Saved data entries
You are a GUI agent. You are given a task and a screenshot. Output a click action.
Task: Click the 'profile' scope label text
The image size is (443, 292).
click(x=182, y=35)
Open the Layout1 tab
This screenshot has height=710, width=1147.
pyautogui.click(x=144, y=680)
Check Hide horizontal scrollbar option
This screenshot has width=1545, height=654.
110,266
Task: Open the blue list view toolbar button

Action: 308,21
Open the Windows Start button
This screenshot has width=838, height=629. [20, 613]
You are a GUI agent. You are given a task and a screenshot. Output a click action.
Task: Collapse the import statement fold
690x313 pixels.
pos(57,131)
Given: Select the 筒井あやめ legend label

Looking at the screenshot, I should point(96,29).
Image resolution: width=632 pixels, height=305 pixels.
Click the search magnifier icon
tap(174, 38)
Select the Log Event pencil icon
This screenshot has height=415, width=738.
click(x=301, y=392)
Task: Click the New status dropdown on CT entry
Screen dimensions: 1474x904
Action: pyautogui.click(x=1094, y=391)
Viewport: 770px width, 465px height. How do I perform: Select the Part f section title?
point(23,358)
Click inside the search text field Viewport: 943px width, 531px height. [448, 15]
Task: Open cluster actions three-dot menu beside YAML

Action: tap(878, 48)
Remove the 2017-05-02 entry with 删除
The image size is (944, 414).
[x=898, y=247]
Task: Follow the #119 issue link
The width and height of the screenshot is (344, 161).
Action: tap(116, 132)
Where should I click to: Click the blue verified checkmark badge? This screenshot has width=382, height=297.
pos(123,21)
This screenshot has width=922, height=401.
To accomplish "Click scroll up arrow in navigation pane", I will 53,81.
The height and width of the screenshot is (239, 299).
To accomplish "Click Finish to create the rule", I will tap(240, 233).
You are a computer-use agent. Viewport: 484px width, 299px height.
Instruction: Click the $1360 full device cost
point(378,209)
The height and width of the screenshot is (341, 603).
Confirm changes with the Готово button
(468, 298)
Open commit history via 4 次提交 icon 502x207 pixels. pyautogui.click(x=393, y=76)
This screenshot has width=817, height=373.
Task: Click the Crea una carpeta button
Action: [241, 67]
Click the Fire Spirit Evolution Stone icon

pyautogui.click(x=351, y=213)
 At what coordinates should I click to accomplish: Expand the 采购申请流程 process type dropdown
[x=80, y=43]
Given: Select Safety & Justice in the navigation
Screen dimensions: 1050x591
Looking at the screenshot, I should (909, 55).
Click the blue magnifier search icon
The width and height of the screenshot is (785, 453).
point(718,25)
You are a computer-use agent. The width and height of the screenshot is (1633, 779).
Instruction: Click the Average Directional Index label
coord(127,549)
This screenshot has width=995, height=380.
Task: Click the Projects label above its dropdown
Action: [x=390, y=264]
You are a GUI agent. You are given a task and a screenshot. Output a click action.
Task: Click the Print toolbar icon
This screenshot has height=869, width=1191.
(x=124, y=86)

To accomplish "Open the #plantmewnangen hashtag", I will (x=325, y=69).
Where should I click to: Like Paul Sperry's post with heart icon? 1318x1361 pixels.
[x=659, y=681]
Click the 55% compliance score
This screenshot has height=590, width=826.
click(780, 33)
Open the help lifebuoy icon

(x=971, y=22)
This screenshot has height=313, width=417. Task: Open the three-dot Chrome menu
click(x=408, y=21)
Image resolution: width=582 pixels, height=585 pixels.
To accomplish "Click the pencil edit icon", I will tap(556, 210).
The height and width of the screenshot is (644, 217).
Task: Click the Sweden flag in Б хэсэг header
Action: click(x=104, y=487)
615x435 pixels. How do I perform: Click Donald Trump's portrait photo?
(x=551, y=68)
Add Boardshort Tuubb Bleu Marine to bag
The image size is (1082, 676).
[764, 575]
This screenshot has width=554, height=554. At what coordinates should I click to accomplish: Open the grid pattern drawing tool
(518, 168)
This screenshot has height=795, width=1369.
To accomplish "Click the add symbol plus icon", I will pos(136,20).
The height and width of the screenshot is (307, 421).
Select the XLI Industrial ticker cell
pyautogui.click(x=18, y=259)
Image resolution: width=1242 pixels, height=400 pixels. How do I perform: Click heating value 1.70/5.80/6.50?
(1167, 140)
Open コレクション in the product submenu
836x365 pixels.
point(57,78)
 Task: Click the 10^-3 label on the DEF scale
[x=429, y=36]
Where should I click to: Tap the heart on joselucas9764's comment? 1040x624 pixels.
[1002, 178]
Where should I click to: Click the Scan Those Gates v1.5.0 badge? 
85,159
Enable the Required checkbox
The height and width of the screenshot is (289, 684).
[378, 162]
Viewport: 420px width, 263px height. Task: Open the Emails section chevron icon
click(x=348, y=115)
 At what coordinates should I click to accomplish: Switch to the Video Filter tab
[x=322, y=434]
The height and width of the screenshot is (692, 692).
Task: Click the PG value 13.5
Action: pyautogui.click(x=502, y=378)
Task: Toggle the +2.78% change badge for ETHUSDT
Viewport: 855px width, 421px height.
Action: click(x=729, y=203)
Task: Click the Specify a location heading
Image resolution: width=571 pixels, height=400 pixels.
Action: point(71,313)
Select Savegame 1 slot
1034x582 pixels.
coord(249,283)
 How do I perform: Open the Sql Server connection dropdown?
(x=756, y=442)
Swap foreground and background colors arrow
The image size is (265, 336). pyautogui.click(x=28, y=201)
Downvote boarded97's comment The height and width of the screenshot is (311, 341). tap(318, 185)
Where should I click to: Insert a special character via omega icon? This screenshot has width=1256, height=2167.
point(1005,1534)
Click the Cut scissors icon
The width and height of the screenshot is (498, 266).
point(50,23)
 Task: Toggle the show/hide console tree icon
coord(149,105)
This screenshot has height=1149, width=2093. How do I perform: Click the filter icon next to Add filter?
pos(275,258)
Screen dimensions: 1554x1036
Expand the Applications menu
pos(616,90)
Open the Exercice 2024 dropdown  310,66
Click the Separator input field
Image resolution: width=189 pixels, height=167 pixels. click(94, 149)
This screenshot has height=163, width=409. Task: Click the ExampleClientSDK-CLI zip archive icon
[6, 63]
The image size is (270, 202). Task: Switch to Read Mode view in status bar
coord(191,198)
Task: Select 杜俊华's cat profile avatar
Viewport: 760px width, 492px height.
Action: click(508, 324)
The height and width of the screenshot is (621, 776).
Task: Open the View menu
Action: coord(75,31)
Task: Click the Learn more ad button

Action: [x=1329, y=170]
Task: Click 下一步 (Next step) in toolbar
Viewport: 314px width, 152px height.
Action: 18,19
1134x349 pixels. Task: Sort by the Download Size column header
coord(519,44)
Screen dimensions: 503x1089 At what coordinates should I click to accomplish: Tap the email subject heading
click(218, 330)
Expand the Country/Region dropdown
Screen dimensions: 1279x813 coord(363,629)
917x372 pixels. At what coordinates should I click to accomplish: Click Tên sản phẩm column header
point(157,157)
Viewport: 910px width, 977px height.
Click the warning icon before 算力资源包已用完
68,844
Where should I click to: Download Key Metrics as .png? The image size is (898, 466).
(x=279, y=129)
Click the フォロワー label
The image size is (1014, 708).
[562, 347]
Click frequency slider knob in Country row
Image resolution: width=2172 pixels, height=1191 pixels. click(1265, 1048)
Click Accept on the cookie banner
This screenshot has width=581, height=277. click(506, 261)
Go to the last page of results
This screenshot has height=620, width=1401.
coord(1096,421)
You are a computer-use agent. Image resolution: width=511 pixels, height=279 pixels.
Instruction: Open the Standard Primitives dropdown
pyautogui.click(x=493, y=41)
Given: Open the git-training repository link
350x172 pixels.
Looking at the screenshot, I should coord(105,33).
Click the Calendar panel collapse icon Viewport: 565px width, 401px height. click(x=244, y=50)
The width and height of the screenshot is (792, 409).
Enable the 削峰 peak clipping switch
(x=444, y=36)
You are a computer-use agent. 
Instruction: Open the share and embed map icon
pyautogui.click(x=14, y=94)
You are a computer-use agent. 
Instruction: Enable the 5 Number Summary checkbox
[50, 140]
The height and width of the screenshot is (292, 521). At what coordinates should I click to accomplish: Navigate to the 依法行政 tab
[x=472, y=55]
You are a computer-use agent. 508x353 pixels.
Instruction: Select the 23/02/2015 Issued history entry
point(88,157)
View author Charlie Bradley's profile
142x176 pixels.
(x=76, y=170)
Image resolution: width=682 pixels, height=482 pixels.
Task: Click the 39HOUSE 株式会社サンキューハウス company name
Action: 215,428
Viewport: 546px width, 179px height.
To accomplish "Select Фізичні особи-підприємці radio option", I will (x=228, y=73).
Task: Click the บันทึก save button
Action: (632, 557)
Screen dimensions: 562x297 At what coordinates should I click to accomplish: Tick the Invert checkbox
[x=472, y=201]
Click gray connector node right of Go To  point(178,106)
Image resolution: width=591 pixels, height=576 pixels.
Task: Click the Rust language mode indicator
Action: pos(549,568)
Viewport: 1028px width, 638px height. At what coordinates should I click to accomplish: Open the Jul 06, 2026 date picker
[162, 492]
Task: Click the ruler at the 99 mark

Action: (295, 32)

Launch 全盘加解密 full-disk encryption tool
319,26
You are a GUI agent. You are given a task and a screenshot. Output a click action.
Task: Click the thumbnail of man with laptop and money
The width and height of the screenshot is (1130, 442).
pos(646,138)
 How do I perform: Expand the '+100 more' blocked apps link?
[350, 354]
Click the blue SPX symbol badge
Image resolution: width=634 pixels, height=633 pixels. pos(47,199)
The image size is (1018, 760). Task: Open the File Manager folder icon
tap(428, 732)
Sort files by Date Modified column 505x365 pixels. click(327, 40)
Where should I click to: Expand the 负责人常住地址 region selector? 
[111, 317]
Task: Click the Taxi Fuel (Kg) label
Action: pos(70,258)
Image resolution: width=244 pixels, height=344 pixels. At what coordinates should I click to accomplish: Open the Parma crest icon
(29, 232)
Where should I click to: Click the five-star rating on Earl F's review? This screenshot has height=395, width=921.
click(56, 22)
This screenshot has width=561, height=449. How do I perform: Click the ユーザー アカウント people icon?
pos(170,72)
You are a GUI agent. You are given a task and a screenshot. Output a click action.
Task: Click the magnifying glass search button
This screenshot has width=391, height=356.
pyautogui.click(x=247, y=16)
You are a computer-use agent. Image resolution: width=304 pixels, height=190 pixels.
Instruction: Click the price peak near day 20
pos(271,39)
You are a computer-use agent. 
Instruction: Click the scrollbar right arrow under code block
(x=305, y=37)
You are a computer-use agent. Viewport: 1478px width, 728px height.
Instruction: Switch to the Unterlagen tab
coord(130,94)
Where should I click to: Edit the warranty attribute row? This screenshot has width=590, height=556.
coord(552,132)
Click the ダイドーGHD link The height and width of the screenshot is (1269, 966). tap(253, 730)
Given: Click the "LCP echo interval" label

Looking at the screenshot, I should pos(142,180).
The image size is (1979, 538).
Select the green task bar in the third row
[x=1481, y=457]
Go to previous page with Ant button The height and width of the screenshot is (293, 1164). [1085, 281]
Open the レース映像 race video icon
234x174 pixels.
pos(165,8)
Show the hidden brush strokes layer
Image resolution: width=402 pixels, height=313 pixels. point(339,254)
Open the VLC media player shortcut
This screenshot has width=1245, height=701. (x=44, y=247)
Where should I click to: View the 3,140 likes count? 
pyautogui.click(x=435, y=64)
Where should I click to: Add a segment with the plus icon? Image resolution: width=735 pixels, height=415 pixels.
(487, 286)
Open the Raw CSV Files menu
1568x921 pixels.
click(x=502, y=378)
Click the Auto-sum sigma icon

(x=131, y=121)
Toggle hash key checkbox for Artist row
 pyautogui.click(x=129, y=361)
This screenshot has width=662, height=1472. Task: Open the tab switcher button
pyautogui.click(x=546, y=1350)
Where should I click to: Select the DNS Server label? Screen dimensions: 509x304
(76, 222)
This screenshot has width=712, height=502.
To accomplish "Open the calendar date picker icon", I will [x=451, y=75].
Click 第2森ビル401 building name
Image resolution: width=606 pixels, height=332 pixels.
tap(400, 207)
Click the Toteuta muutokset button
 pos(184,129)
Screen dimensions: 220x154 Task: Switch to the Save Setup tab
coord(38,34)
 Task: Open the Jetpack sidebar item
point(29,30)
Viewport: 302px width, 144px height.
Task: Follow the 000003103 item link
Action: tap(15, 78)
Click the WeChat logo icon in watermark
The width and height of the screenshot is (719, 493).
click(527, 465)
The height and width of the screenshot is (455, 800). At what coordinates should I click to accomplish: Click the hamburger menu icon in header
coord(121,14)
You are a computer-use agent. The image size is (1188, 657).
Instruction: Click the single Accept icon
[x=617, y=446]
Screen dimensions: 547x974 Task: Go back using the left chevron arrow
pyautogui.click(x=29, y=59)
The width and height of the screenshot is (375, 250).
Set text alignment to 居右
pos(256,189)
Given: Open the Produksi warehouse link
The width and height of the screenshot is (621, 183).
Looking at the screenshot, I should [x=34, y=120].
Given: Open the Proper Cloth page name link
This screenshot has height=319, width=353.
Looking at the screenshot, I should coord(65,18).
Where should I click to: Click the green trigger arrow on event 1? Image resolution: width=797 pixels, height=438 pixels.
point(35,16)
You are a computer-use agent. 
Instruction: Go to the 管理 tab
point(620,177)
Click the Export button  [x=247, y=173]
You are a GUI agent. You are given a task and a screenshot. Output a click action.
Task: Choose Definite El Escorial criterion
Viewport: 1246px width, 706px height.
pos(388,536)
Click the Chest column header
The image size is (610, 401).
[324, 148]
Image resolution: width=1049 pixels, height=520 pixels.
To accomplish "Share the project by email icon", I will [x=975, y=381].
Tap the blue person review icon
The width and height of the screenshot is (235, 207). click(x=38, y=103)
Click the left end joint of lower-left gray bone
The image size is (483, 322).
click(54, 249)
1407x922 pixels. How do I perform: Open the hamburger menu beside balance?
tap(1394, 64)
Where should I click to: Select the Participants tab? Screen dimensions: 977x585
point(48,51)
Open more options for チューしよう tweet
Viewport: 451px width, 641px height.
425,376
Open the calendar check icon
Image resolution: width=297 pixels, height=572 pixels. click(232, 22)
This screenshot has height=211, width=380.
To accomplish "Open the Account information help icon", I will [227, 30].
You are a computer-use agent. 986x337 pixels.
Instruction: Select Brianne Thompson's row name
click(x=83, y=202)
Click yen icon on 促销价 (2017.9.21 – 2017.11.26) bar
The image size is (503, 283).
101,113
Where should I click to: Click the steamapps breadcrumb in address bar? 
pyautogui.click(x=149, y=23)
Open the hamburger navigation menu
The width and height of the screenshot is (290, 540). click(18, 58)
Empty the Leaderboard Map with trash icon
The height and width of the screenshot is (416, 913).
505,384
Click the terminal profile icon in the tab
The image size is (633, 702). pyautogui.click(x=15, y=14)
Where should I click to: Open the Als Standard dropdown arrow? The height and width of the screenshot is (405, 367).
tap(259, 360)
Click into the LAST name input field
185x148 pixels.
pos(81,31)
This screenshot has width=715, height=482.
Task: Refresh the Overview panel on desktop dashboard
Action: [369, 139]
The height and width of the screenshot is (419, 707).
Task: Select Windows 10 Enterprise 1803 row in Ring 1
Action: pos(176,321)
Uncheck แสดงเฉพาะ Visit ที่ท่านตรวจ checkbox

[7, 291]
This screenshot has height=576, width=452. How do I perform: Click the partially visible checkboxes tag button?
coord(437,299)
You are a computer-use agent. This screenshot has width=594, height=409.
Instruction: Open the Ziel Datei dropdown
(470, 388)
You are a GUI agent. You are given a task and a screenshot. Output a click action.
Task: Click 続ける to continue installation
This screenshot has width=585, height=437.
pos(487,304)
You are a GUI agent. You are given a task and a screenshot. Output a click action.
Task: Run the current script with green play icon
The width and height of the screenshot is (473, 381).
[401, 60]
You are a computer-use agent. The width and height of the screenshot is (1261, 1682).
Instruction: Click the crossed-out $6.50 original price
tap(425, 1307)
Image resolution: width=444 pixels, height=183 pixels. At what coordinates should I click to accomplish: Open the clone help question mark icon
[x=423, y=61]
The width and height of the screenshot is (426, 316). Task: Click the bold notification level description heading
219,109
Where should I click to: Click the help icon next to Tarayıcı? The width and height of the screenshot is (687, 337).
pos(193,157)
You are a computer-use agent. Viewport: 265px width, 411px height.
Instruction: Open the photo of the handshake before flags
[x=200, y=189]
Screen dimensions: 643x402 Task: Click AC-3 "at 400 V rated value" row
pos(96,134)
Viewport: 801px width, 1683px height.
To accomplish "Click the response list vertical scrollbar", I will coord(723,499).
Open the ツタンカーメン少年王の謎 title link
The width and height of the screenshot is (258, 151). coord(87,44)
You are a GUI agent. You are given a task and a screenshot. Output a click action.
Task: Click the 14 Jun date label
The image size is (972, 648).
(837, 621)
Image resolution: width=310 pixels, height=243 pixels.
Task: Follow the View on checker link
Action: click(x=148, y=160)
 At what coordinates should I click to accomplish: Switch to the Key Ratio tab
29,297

The problem:
Starting at the line above that holds "You are a computer-use agent. Image resolution: width=511" and ending at the line that holds "Click the Calendar", transcribe each line exactly and include no other lines.

Answer area:
You are a computer-use agent. Image resolution: width=511 pixels, height=279 pixels.
Instruction: Open the Standard Primitives dropdown
pyautogui.click(x=493, y=41)
Given: Open the git-training repository link
350x172 pixels.
Looking at the screenshot, I should coord(105,33).
Click the Calendar panel collapse icon Viewport: 565px width, 401px height. click(x=244, y=50)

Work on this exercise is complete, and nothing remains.